Константин заинтересованно оглянулся, потирая ухо кожаной перчаткой.
— Природа иногда создает, а, Сережка? Иногда смотрю, и грустновато становится, ей-богу. Меня хватило бы на всех. — Он взглянул на Сергея оживленно. — Ладно, заскочим в забегаловку. Симпатичный павильончик. Тут, недалеко. Погреемся.
Деревянный павильончик, синея крышей, виднелся в глубине заваленного метелью бульвара. На пышных от вчерашнего снегопада липах каркали вороны, сбивали снег — белые струи стекали по ветвям. Забегаловка в этот утренний час была свободной, разрисованные морозом стекла сумеречно затемняли ее. Кисло пахло устоявшимся табачным перегаром, холодным пивом. За стойкой, опершись локтями, в халате поверх пальто стояла широкая в плечах продавщица, игривым голосом разговаривала с молодым парнем, пьющим пиво, — шинель без погон горбилась на его спине, к стойке прислонен костыль.

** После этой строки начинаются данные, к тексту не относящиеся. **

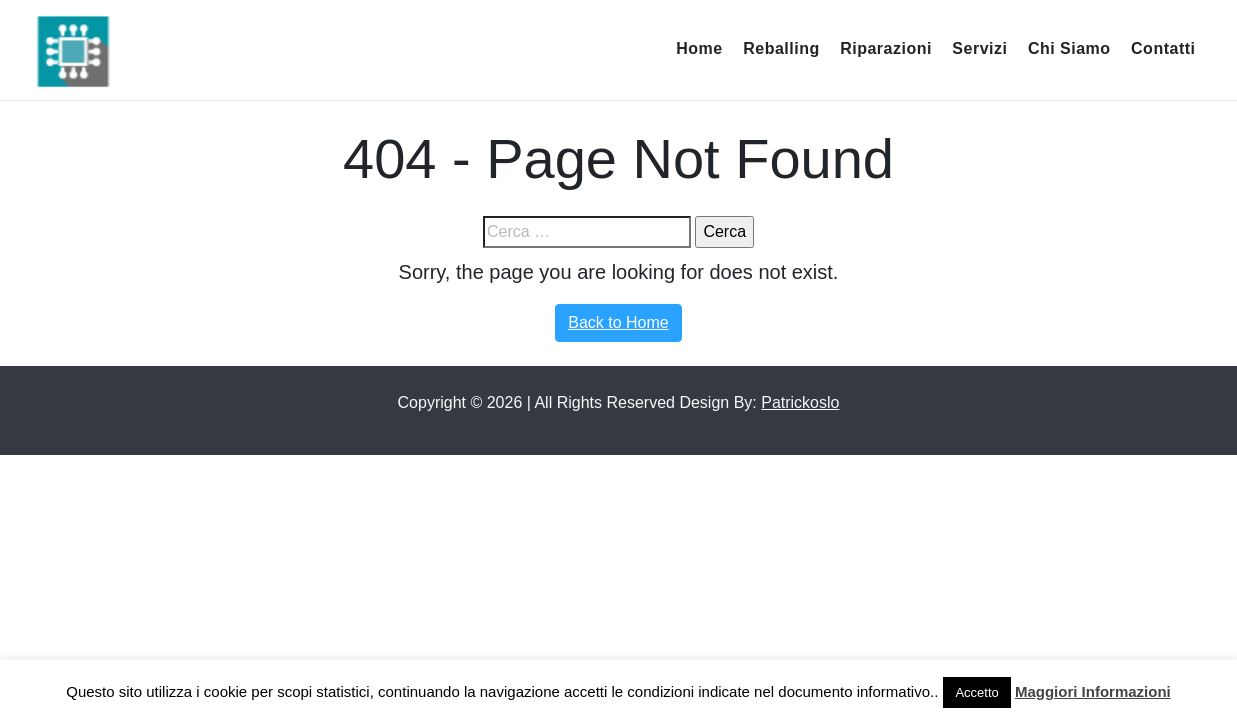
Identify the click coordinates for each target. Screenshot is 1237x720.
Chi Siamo (1069, 48)
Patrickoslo (800, 402)
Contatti (1163, 48)
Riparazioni (886, 48)
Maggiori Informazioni (1093, 691)
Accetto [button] (976, 692)
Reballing (781, 48)
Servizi (979, 48)
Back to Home (618, 322)
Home (699, 48)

— Привет, Шурочка! — воскликнул Константин на пороге. — Холодище адово, а вроде посетителей нема! Один Павел тебя, что ль, тут веселит? А ну-ка налей нам по сто граммов коньячку для приличия!

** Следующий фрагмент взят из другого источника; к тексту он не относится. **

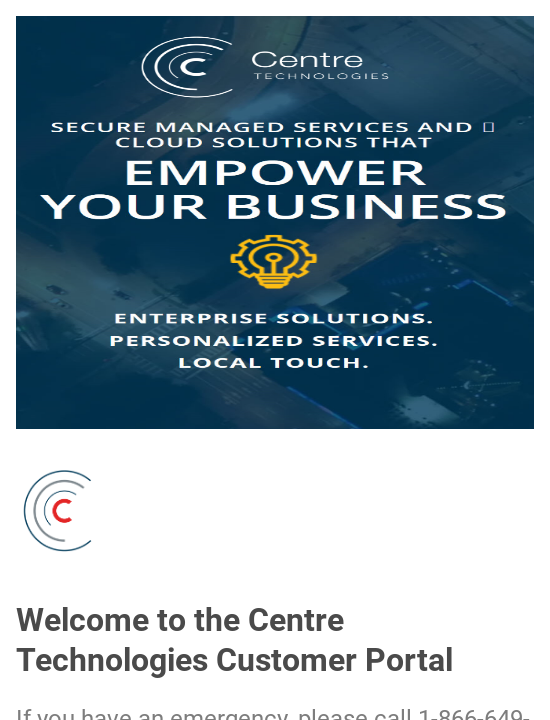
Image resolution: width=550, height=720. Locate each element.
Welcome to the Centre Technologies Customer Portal (234, 640)
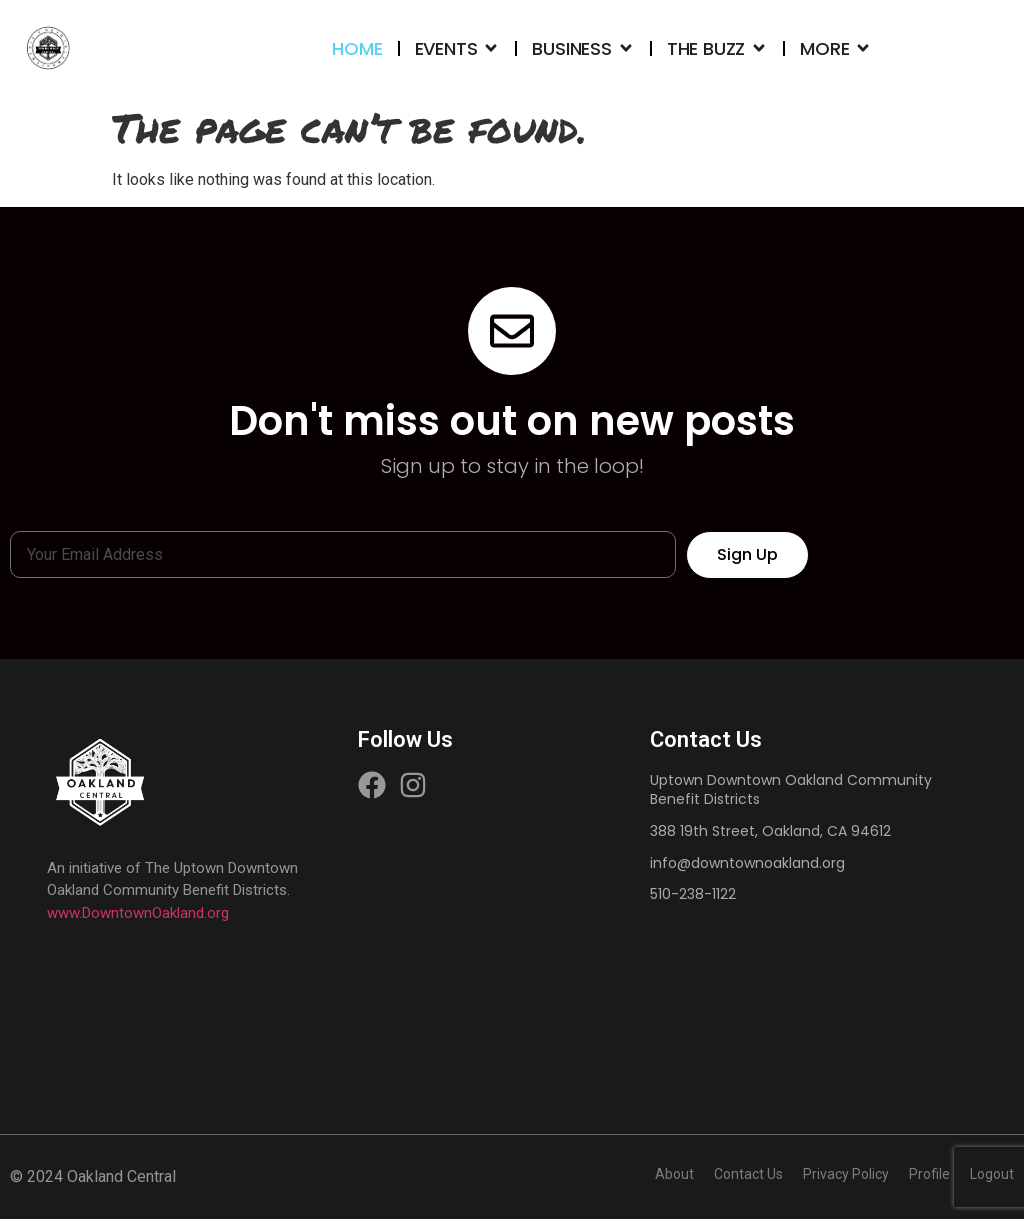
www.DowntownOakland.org (138, 915)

— Здравствуй, Костя! На работку собрался с самого ранья? Мороз-то надерет сегодня…
Женщина, не без кокетства улыбаясь чуть подкрашенными губами, зазвенела на мокрой стойке стаканами, повернувшись толстым телом, погрела ладони над огненной электрической плиткой. Красными пальцами взяла коньячную бутылку. Парень поставил недопитую кружку, детски светлые глаза настороженно обежали фигуру Сергея, задержались на погонах.
— Познакомьтесь — мой школьный друг Сергей! Капитан артиллерии, весь в орденах, хлебнул дыма через край, — представил Константин, перчаткой смахивая крошки со стола. — Шурочка, мы торопимся!
Парень подхватил костыль, ковыльнул к Сергею, протянул жилистую руку, сказал:
— Павел. Сержант. Бывший шофер. При «катюшах». — И озадаченно спросил: — А ты капитан? Когда же успел? С какого года? Лицо-то у тебя…
— С двадцать четвертого, — ответил Сергей.
— Счастли-и-вец, — протянул Павел и повторил тверже: — Счастливец… Повезло.
— Почему счастливец?
— Я, брат, по этим врачам да комиссиям натаскался, — заговорил Павел с хмурой веселостью. — «С двадцать четвертого года? — спрашивают. — Счастливец вы. К нам, — говорят, — с двадцать четвертого и двадцать третьего года редко кто приходит». А я с двадцать третьего… Ранен был, капитан, нет?
— Три раза.
— Все равно счастливец, — упрямо повторил Павел. — Только оно, капитан, счастье-то, по-разному выходит…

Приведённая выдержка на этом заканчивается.